Several studies have demonstrated the efficacy of single-stage revision TKA for PJI in well-selected patients with a known organism amongst other criterion [8, 13]. Further study with larger patient populations could confirm these findings, as well as potentially demonstrate expanded indications for single-stage revision.
How Do We Get There?
A large amount of research about total joint arthroplasty comes from countries with strong national joint registries, and the American Joint Replacement Registry (AJRR) can be that registry for the United States. As of 2016, the AJRR has collected data from 854 hospitals, representing nearly 270,000 of the estimated 1 million joint replacements performed in the United States annually [4].

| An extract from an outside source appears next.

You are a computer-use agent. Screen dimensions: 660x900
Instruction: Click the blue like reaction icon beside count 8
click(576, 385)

Incentivizing participation in the AJRR would likely improve the quality of the data, and subsequently, the quality of the research. By collaborating and pooling data, researchers can potentially determine the best ways to reduce PJI rates, improve our PJI eradication rates, and minimize the number of patients who endure severe complications of a PJI such as AKA and mortality. An additional value of increased participation in the AJRR would be better implant survival data and the ability to identify poorly performing implants earlier, as the national joint registry of England and Wales as well as other national registries did when they found high early revision rates for metal-on-metal THA and hip resurfacing [14].

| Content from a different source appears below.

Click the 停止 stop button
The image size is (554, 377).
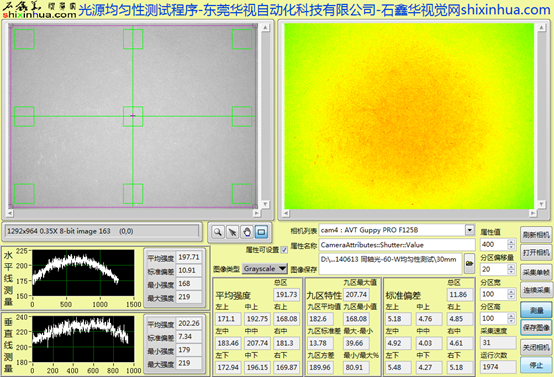tap(536, 365)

The AJRR and studies using that dataset as it expands may prove to be the best way to determine risk stratification for PJI after TKA. Additionally, retrospective studies using the AJRR or other databases should evaluate the characteristics of patients who develop PJI. By doing so, we can determine the relative risk ratio for individual characteristics, which will allow for more accurate individualized counseling of patients regarding their personal risk of PJI as well as identifying modifiable risk factors amenable to perioperative medical mitigation.
Large studies potentially using national databases directly comparing the PJI eradication rate and the long-term outcomes of single-stage versus two-stage revision arthroplasty should be performed to improve our treatment of confirmed PJI.

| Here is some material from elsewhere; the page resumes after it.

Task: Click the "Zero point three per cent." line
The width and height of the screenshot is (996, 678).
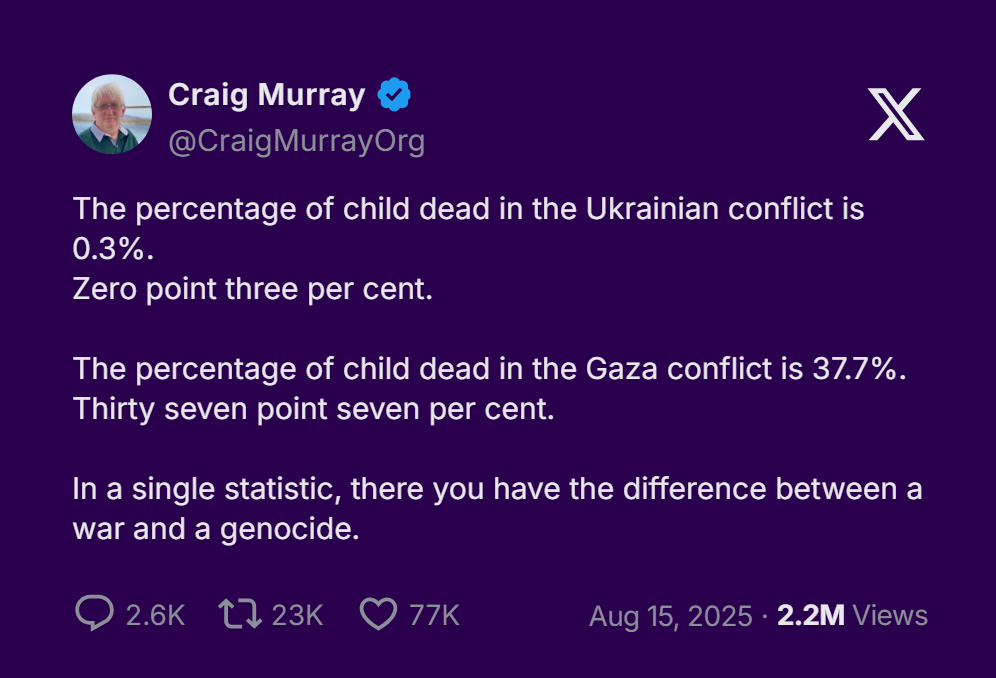Action: coord(252,291)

As more and more patients undergo TKA, the impetus is upon us as surgeons to minimize their risk of PJI and improve our treatment of confirmed PJIs to avoid catastrophic complications like AKA.
Footnotes
This CORR Insights® is a commentary on the article “Etiology of Above-knee Amputations in the United States: Is Periprosthetic Joint Infection an Emerging Cause?” by George and colleagues available at: DOI: 10.1007/s11999.0000000000000166.
The author certifies that neither he, nor any members of his immediate family, have any commercial associations (such as consultancies, stock ownership, equity interest, patent/licensing arrangements, etc.) that might pose a conflict of interest in connection with the submitted article.
Dustin J. Schuett, is an employee of the US Government and this work was prepared as part of their official duties. The views expressed in this article are those of the author and do not necessarily reflect the official policy or position of the Department of the Navy, Department of the Army, Department of Defense, nor the US Government. Nothing in the presentation implies any Federal/Department of Defense/Department of the Navy endorsement.
All ICMJE Conflict of Interest Forms for authors and Clinical Orthopaedics and Related Research® editors and board members are on file with the publication and can be viewed on request.
The opinions expressed are those of the writers, and do not reflect the opinion or policy of CORR® or The Association of Bone and Joint Surgeons®.
This CORR Insights® comment refers to the article available at DOI: 10.1007/s11999.0000000000000166.